Descripción
Por parejas, de rodillas y a la altura de los enanitos. Cada pareja recorre una calle corta avanzando de rodillas y pasándose la pelota rodando por el suelo, sin que se les escape. No hay carrera ni ganadores: el reto es llegar al final con la pelota.
Objetivo
Avanzar de rodillas y pasar la pelota a alguien que también se está moviendo, ajustando la fuerza y el momento del pase.
Instrucciones
Variantes
Más difícil — Sin parar: la pareja no puede detenerse para pasar la pelota, se pasa mientras se avanza. Pararse a apuntar era la ayuda, y es justo la que se quita. Otra organización — Frente a frente: la pareja no viaja. Se colocan de rodillas frente a frente y a dos pasos, y se pasan la pelota rodando; cada tres pases los dos se echan un paso de rodillas hacia atrás y siguen. Se acaba pasando a la distancia máxima que aguanten. Más fácil — La pelota de los dos: no hay pase.

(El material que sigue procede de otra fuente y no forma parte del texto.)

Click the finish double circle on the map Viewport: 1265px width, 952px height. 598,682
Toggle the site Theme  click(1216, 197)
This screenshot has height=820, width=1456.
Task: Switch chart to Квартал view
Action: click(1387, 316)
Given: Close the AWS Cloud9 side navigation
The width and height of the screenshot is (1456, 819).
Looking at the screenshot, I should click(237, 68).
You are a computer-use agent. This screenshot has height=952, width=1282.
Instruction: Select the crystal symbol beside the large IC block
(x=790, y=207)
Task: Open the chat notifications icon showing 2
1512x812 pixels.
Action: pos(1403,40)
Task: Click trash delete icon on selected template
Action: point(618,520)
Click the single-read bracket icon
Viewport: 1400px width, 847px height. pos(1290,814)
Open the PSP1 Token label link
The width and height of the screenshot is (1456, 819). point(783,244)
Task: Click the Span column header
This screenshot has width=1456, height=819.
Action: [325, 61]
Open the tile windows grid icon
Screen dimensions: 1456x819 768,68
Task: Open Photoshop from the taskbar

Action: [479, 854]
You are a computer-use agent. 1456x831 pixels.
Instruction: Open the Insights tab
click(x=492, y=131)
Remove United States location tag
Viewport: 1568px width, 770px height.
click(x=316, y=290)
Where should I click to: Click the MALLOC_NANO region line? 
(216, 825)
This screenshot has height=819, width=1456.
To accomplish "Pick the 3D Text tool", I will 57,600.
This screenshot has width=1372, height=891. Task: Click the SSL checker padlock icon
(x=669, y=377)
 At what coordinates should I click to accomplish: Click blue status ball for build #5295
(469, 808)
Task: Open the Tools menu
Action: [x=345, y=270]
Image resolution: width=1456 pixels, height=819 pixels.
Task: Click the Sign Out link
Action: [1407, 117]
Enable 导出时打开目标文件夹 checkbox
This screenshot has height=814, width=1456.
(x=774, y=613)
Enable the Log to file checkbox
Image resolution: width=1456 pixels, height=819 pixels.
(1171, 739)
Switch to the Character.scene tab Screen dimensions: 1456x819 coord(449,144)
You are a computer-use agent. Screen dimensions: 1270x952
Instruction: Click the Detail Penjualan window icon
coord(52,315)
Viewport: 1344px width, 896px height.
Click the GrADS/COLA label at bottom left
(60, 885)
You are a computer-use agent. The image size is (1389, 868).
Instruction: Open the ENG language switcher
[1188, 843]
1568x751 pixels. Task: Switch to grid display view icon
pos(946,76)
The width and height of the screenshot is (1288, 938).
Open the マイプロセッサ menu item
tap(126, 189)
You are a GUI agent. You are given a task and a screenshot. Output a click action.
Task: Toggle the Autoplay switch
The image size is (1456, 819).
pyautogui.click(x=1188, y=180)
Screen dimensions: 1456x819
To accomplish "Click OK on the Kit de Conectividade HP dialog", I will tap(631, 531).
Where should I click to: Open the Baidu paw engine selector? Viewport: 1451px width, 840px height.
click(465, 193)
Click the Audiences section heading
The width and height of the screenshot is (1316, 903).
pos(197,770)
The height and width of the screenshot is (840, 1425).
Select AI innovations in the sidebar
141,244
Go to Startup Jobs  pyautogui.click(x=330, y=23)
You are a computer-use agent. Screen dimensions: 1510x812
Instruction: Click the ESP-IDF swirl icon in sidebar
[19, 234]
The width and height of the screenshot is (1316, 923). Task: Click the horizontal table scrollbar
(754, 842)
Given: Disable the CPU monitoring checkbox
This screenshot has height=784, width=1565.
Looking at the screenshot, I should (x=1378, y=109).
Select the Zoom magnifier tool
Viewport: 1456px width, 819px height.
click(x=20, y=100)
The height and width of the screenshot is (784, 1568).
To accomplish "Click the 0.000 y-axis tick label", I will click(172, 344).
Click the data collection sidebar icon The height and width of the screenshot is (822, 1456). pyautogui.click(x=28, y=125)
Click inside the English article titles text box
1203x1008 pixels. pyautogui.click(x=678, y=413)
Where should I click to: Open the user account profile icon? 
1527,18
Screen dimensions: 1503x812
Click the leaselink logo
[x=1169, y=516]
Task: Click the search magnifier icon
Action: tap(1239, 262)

Los dos llevan la pelota a la vez, cada uno con una mano, y avanzan de rodillas hasta el final sin soltarla. Es la versión para quien todavía pierde el equilibrio al soltar una mano del suelo.
Consejos para el Profesor
Este juego se cae por un solo motivo: el suelo. En sala funciona muy bien y en el patio no se puede dar, porque a los dos viajes las rodillas están rojas y nadie quiere repetir. Calle corta —seis u ocho pasos— y dos viajes por pareja como mucho, que de rodillas se cansa mucho antes de lo que parece. Marca las calles todas en el mismo sentido, porque en cuanto dos parejas se cruzan de rodillas acaban unos encima de otros. Y quita cualquier idea de carrera desde la primera frase: si hay meta y ganador se ponen de pie y corren, y ahí es donde alguien se lleva un pisotón.
Adaptaciones NEE
Movilidad reducida: el juego entero pasa a ras de suelo, así que quien se desplaza sentado empujándose con las manos participa sin cambiarle nada; si tiene que quedarse en la silla, su calle es la del borde, el compañero juega a su altura pasándole la pelota rodando por el lado y él la devuelve con la mano, que es la misma tarea. Visual: la pelota se pasa siempre rodando y anunciándola en voz alta («¡va!»), la calle se marca con conos altos a los dos lados y el final con una alfombrilla que se nota al tacto; no se pone cuerda en el suelo, porque aquí se apoyan las manos todo el rato. Auditiva: se pacta que no se pasa hasta que el compañero mira, y las señales de salida y de final las da el maestro con el brazo en alto; como van uno al lado del otro, el aviso del pase puede ser un gesto con la mano. Cognitiva: primero se hace el recorrido sin pelota, solo de rodillas hasta el cono; después con la pelota llevada entre los dos, y solo entonces con pases.